Cardenal’s rhetorical strategy here and elsewhere in this fine and
challenging volume is a product of working inductively, as did
Locke. Cardenal collects sensory data, chunks it together, and
reaches general conclusions from it. Working inductively seems a
necessity in that subgenre, poetry of witness, where the need for
reliable objectification of events and persons is often in conflict
with the subjectivity usually associated with poetry. Eventually
when we group sensations we discover, as Locke did, that language
is inadequate to the task of describing all we sense; language is
prone to “doubtfulness and imperfections,” to subjectivity, according
to Locke. Language by its very nature cannot represent truth as
an absolute.

To understand this failure of language, Cardenal uses the authority
of science to underscore the Lockean view of language and to narrow
that gap we have long thought separated the concerns of
poetry from those of rhetoric; scientific discoveries make requirements
on language as demanding as those made by the poet who
wishes to convey imaginings. To make that point, Cardenal quotes
numerous physicists: Heisenberg says “we can’t / ‘talk about atoms
in everyday language’” (216). Bohr posits that “…with Atoms…,
language / can only be used as in poetry” (212). Importantly, in his
new poems, Cardenal merges the poetic and the rhetoric. Science
helps him make his point: the connections he sees between the love
of God, the necessity for rebellion, and the ongoing demise of all
systems in the universe are simultaneously philosophical, scientific,
and poetic. Cardenal writes back to us from someplace else.

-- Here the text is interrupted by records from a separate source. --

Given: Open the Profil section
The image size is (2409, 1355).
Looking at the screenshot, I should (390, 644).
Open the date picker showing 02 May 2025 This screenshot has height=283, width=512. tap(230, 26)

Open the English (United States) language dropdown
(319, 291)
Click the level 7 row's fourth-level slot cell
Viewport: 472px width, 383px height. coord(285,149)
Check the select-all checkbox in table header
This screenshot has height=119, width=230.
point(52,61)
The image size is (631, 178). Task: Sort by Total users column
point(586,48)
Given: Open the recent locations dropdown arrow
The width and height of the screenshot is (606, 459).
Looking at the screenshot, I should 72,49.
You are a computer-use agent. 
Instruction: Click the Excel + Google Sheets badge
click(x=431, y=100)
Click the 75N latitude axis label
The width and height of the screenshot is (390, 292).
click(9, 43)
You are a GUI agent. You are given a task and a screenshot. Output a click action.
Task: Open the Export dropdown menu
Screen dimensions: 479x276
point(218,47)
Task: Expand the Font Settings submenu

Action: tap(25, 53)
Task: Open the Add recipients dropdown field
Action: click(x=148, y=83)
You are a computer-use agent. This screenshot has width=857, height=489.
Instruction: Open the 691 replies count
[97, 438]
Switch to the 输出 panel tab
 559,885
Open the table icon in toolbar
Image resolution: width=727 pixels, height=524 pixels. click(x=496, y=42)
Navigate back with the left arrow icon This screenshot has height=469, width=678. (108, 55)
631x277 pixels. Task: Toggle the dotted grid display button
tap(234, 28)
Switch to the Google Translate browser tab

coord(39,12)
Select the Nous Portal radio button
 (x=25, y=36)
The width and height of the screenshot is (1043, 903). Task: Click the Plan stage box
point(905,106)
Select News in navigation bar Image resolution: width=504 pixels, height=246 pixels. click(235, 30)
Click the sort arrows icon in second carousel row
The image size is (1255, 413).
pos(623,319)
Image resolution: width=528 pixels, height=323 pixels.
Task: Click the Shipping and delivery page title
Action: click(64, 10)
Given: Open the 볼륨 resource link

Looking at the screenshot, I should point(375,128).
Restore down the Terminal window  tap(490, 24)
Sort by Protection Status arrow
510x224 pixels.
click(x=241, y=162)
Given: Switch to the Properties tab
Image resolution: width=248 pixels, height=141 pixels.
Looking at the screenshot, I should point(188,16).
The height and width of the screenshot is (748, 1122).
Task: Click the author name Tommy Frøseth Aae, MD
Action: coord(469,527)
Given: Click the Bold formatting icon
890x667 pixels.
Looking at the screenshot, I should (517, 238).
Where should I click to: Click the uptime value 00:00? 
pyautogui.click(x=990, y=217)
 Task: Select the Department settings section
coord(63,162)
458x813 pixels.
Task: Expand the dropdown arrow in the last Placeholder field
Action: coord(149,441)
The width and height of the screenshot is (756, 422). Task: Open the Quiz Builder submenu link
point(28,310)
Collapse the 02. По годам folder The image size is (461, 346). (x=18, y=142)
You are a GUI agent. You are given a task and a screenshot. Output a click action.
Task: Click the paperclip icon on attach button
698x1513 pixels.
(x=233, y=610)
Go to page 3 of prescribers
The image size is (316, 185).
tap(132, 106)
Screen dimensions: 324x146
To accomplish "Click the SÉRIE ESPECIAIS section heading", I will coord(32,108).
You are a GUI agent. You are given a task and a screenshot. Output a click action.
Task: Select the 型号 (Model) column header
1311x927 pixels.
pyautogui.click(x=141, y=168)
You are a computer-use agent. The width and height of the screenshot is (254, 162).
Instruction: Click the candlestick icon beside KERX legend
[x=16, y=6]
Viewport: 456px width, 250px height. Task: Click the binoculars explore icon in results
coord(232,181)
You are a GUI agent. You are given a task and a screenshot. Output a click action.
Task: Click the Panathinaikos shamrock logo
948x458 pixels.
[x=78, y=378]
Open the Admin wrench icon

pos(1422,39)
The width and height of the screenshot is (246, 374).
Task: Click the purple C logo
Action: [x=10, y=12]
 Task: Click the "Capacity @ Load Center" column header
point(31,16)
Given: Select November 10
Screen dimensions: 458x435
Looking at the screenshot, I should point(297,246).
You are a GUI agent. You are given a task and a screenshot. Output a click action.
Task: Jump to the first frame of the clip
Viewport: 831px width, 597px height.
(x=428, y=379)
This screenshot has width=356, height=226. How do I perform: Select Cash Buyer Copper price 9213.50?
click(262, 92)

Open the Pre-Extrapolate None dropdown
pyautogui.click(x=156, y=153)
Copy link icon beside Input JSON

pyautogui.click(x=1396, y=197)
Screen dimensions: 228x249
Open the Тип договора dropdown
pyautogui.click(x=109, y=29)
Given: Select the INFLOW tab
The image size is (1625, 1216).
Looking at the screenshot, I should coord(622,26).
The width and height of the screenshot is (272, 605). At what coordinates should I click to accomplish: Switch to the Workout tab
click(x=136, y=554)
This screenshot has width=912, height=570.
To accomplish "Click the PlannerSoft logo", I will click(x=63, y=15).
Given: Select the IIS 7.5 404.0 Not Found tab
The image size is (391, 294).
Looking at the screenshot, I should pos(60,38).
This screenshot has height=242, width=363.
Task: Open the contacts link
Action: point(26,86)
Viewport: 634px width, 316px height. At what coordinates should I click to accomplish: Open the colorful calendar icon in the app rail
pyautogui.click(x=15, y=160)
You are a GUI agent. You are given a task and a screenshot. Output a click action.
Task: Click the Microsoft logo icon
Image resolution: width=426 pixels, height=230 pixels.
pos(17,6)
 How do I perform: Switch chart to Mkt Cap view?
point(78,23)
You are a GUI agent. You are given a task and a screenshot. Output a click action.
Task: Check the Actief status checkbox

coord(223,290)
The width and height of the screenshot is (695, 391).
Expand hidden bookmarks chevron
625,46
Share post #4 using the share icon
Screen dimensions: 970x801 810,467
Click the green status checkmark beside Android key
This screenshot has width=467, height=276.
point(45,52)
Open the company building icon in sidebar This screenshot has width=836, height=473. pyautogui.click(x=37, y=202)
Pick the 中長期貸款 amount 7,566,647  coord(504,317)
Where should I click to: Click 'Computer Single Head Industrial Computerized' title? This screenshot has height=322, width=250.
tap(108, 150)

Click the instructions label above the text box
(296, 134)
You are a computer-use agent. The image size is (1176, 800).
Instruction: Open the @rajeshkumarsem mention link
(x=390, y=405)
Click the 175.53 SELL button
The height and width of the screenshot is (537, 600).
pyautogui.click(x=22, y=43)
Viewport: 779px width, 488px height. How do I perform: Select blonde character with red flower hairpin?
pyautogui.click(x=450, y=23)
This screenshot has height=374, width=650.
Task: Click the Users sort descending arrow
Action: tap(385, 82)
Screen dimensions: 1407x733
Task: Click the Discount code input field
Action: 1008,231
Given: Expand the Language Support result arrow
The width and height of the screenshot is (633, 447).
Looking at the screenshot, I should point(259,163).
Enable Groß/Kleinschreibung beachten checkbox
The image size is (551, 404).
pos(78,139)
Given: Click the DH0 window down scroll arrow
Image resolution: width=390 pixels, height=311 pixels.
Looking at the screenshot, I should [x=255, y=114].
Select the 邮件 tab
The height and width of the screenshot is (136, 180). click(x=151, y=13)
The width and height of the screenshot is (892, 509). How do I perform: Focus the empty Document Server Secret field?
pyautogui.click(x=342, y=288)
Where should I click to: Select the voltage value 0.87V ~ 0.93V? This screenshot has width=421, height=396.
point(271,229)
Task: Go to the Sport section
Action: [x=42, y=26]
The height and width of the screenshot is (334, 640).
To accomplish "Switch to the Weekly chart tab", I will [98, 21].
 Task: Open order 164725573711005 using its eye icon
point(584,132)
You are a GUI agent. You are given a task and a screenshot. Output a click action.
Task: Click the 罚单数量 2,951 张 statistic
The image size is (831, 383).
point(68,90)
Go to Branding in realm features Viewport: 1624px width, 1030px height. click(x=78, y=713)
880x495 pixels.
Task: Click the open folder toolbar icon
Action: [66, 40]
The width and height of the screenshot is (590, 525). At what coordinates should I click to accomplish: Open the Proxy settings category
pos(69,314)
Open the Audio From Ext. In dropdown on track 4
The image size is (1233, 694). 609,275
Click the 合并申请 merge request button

Some guesses are in order, it seems, if we hope to read Cardenal’s
poems in relation to Barks’. Given where he lives and when,
Cardenal takes a different approach to helping us understand the
complexity we call entropy than Barks takes. While the editor of
Pluriverse, Jonathan Cohen, does an excellent job of selecting and
arranging Cardenal’s poems, the poems as a whole read as a seamless
narrative. Such a narrative makes these sometimes difficult
works easier to read—one poem or one section setting up the
next—but they also tell history as a matter of cause and effect, as
“continuous,” to use Michel Foucault’s term. What’s more, they
suggest, thus ordered and arranged, that Cardenal had a plan all
along for the development of his thinking. Perhaps, but doubtful,
given the uncertainty of the times Cardenal has lived through. I prefer
to think that Cardenal’s insights were gradually revealed to him.
Barks, who we assume chose and arranged poems in Winter Sky,
prefers a different representation of history: “Compartmentalizing
does disservice, and it’s a lie, the linear scheme. Poem-making for
me is more a vatic, ecstatic meander” (xviii). While to be sure Barks
did not mean this as criticism of Cohen (nor do I), it certainly forecasts
a different way of telling history of the sort “new and
selected” poems inevitably tell. Cardenal through his writing career
has been a poet of witness; Barks, a lyricist.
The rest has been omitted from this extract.